Project Details
ScalableMine: Scalable Hierarchical Process Mining in Event-Stream Systems
Applicant
Professor Dr. Wilhelm Hasselbring
Subject Area
Software Engineering and Programming Languages
Data Management, Data-Intensive Systems, Computer Science Methods in Business Informatics
Data Management, Data-Intensive Systems, Computer Science Methods in Business Informatics
Term
since 2023
Project identifier
Deutsche Forschungsgemeinschaft (DFG) - Project number 496119880
Process mining challenges include scalability, i.e., dealing with volume, velocity and variability of input data, especially in online settings using event streams. Online means in this context that the events are processed immediately as they arrive in a continuous stream.
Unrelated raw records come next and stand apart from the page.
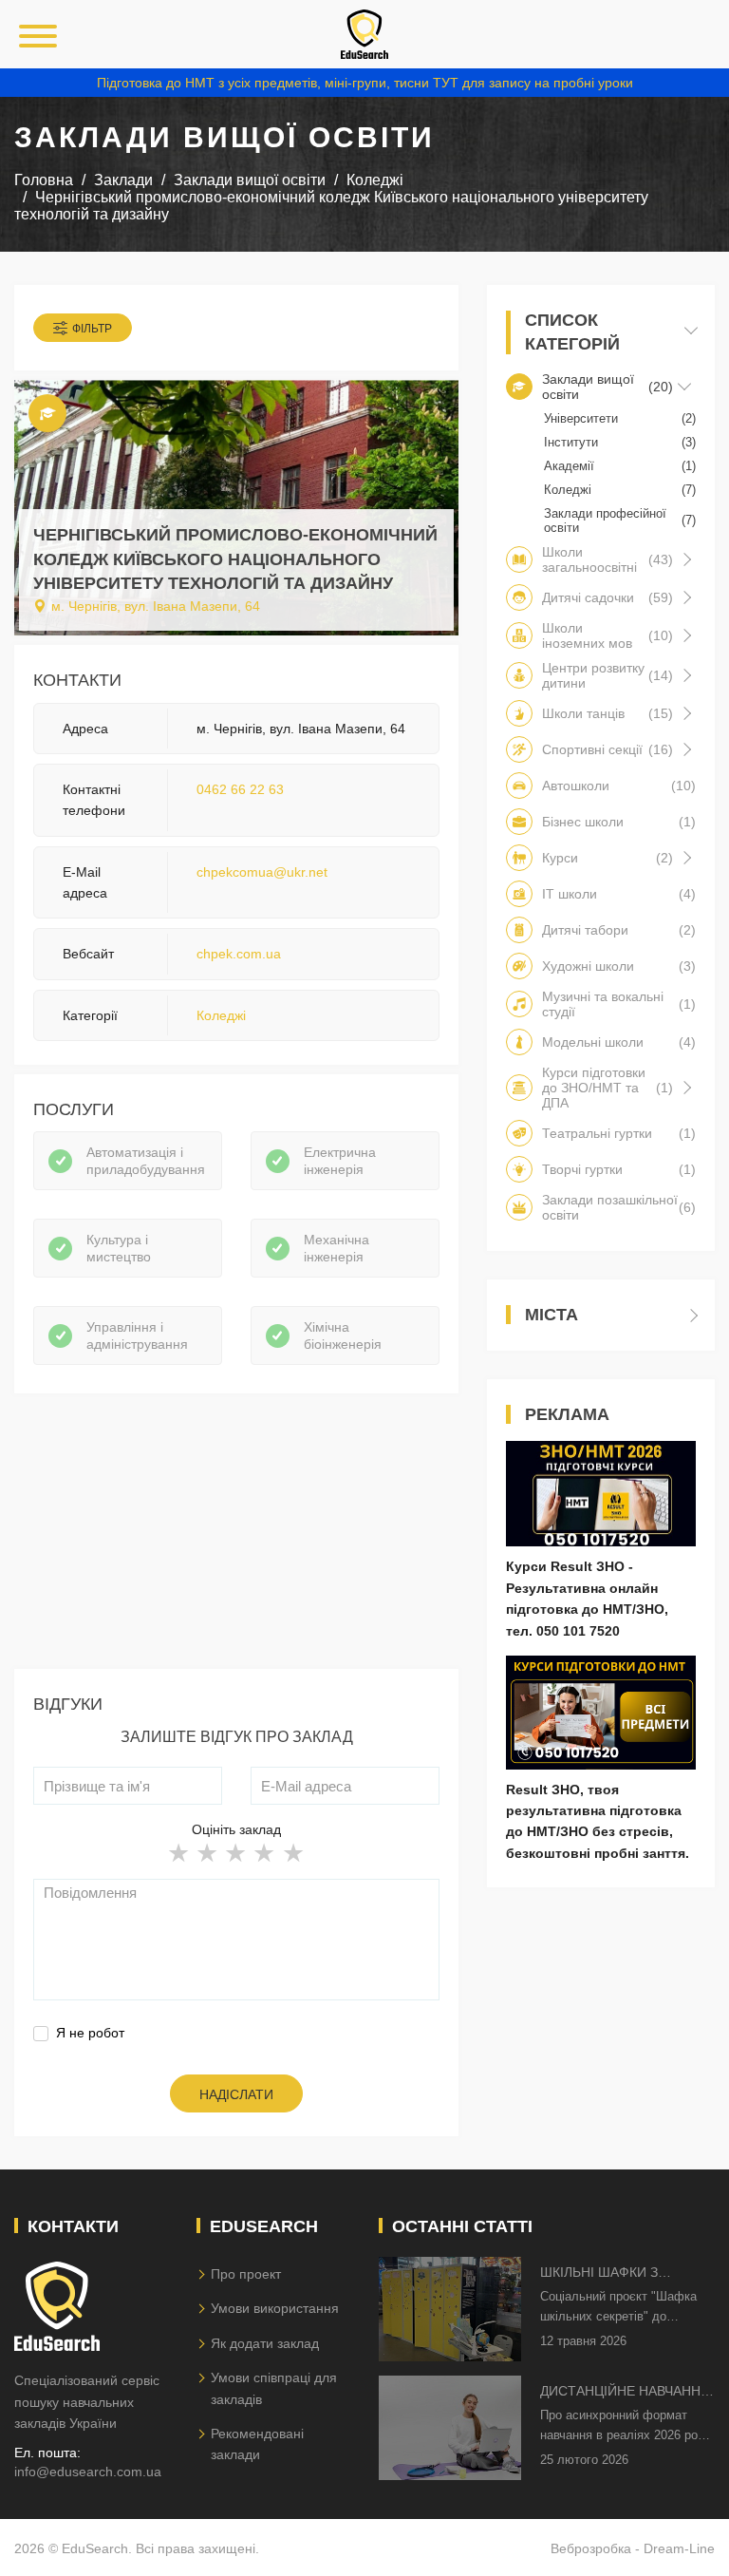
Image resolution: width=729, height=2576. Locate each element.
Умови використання (275, 2308)
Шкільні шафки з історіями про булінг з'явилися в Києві (618, 2273)
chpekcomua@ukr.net (261, 872)
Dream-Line (679, 2548)
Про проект (246, 2274)
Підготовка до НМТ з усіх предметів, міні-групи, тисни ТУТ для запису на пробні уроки (365, 82)
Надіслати (236, 2094)
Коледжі (221, 1015)
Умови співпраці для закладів (274, 2388)
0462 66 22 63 (240, 789)
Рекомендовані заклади (257, 2444)
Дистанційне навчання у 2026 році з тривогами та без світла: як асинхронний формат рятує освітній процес (626, 2392)
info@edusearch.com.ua (87, 2471)
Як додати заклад (265, 2343)
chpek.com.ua (238, 953)
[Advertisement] (236, 1536)
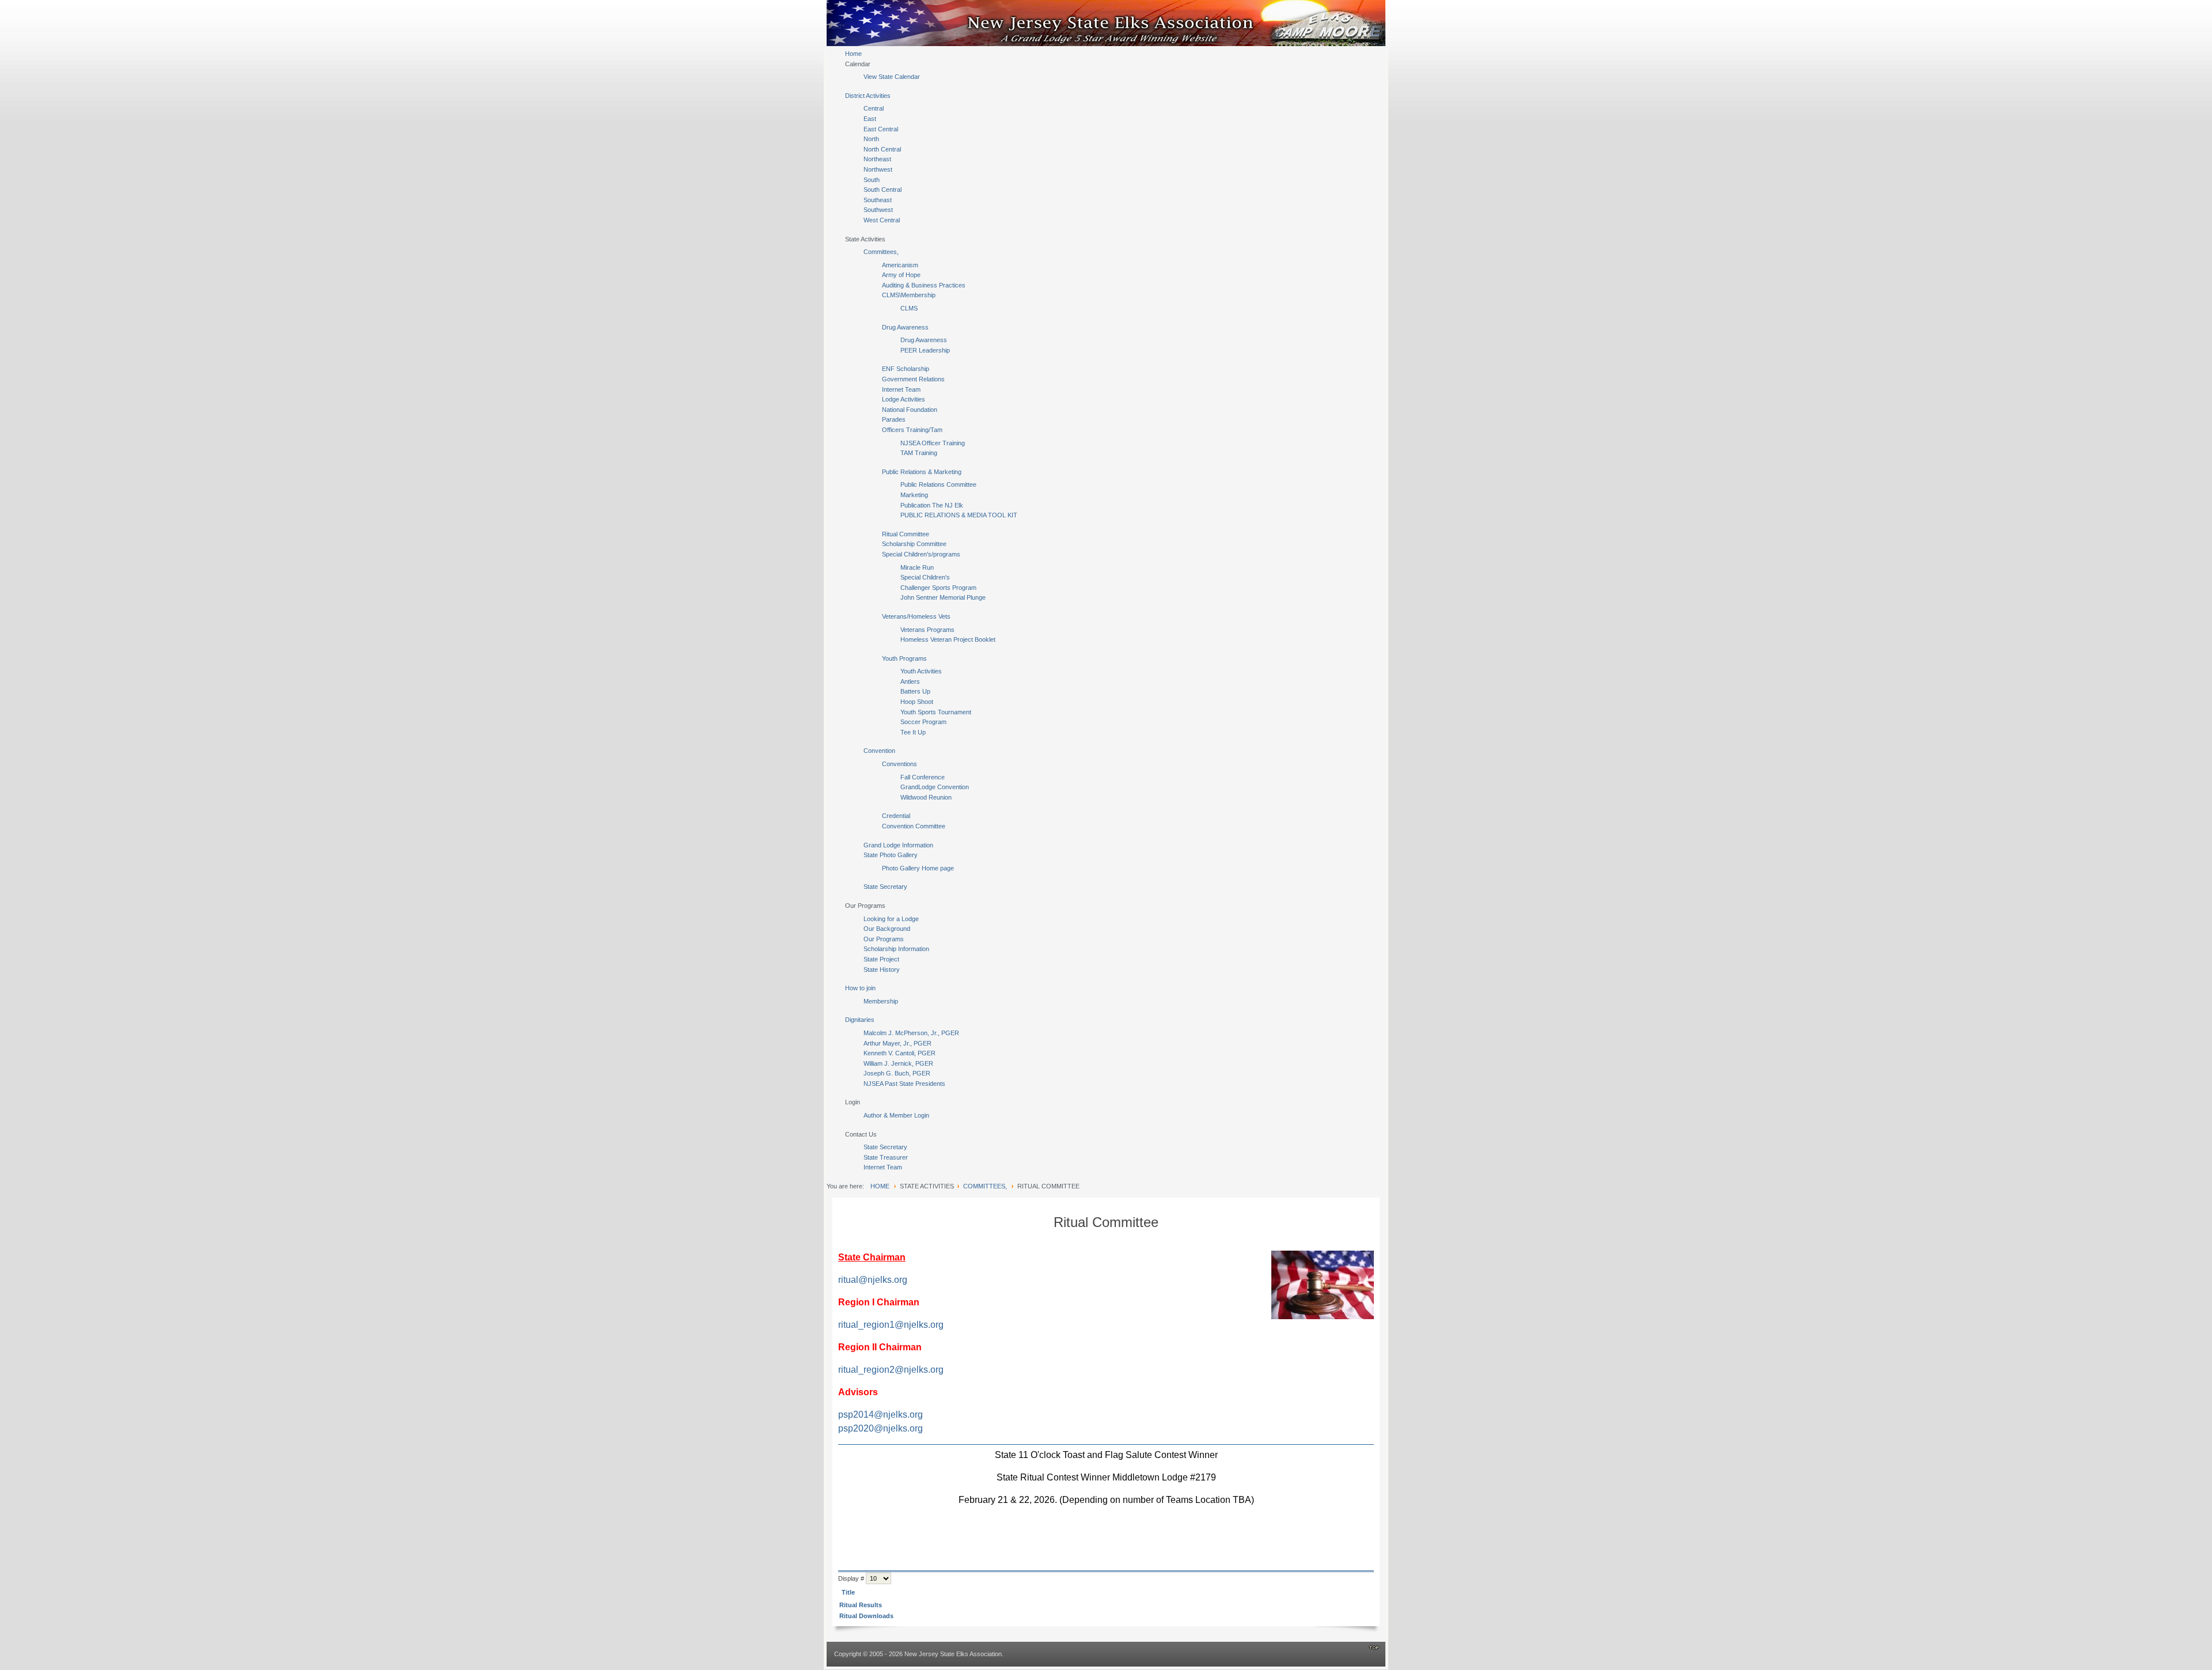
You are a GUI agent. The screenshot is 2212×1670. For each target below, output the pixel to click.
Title (848, 1592)
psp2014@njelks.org (880, 1414)
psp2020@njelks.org (880, 1428)
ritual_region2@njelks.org (891, 1369)
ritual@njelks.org (872, 1280)
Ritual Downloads (866, 1615)
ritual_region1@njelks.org (891, 1325)
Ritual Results (860, 1604)
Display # (852, 1578)
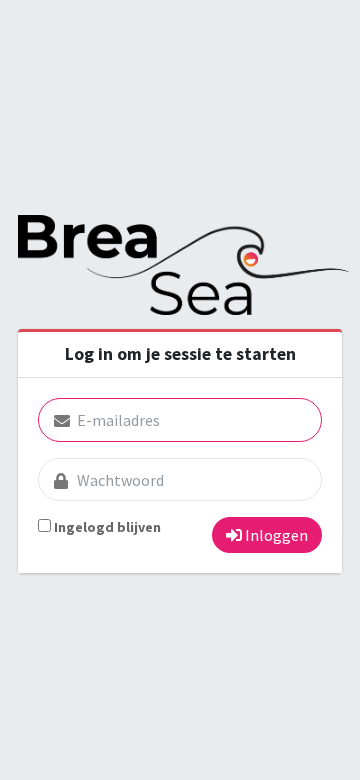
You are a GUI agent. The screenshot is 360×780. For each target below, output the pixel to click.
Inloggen (275, 535)
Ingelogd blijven (107, 527)
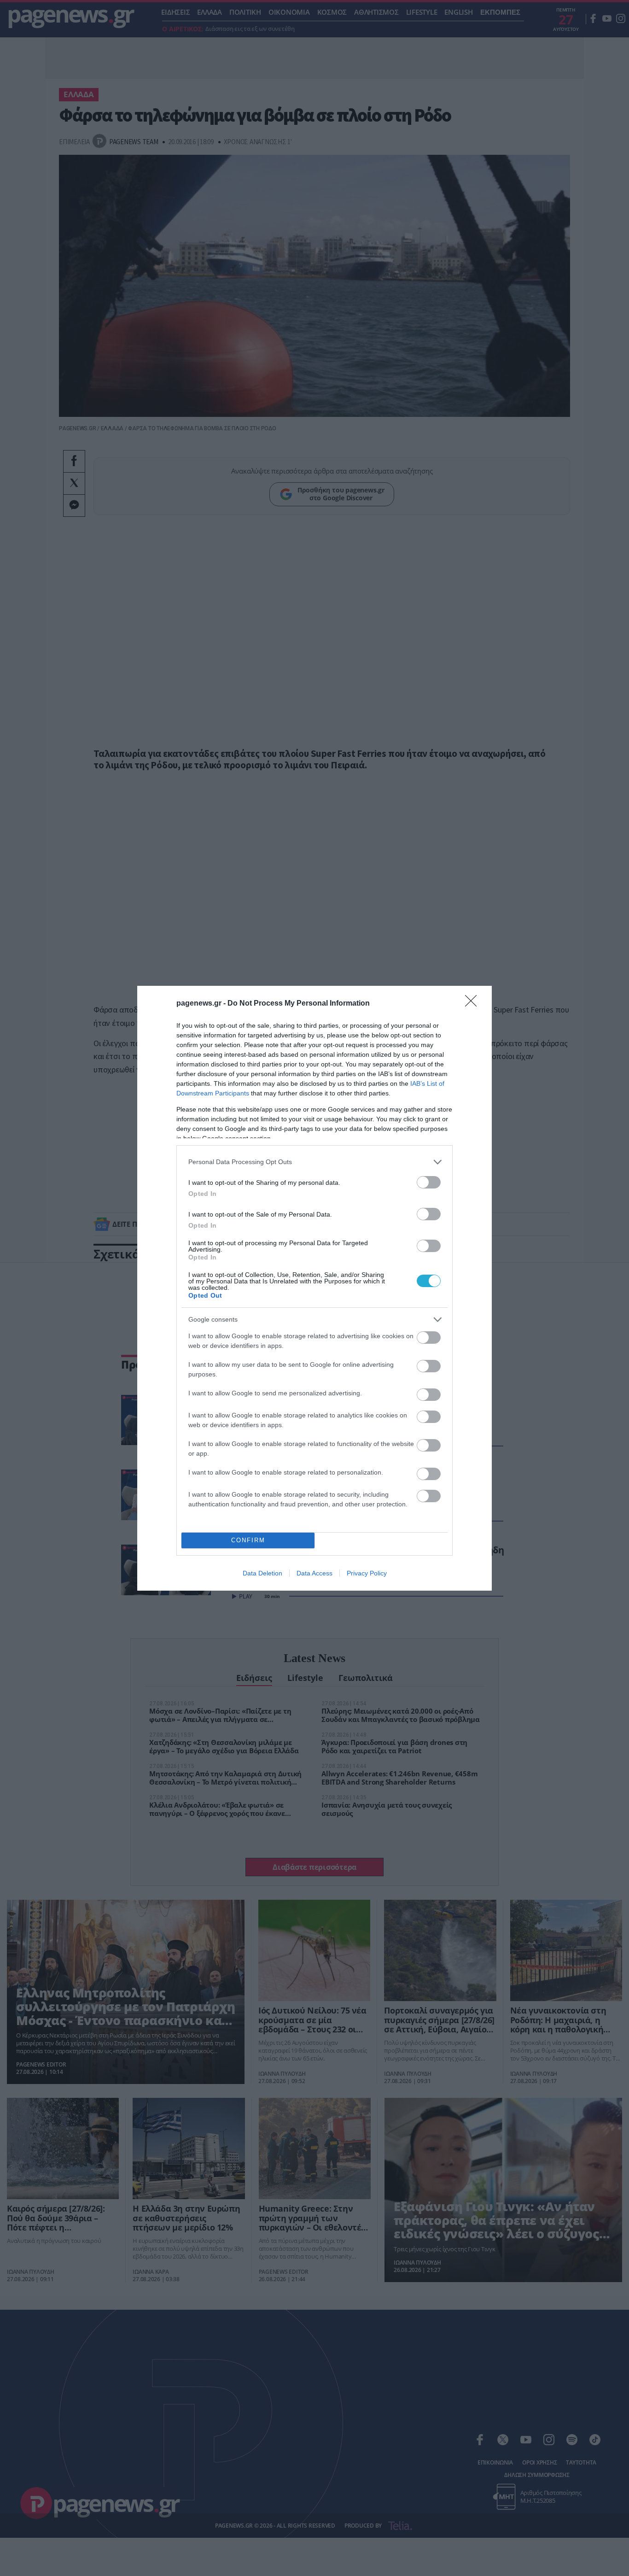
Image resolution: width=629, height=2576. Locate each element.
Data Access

Scaling process mining is required to establish process mining as a continuous company-wide activity, not to be seen as a single project. Thus, scalable processing of continuous event streams and process fragments on cloud infrastructures is required for efficient and effective streaming process mining. Scalability is the ability of a software system to sustain increasing workloads with adequate performance provided that hardware resources are added. When considering continuous streams of events, often an integration of multiple such streams is required. With the traditional approach to process mining of first writing all events to a (relational) database and then querying this integrated database, processing the events is straightforward. Processing continuous event streams raises new challenges. This is in particular the case when requirements for scalability have to be considered, as we intend to address with ScalableMine. With ScalableMine, we contribute to the seminal work on streaming process mining by designing and benchmarking scalable event processing algorithms and architectures to aggregate events of multiple event streams online for process mining in (near) real time. Streaming process mining has to be scalable to cope with the high volume and velocity of events from distributed sources. With ScalableMine, new algorithms and architectures for scalable streaming process mining will be designed and investigated. Representative, specific benchmarks are missing for systematically evaluating the scalability of approaches to streaming process mining. With ScalableMine, such benchmarks will be designed, implemented, evaluated and published for the community. The synergies of SOURCED make it possible to address the challenges of scalability in the context of process mining appropriately. For example, abstraction models for distributed streaming process mining will support benchmarking online data aggregation. Resource-aware process mining algorithms on edge and cloud infrastructures will support edge vs. cloud scalability benchmarking. The TinyWorkPlace House will provide realistic load profiles for benchmarking.
DFG Programme
Research Units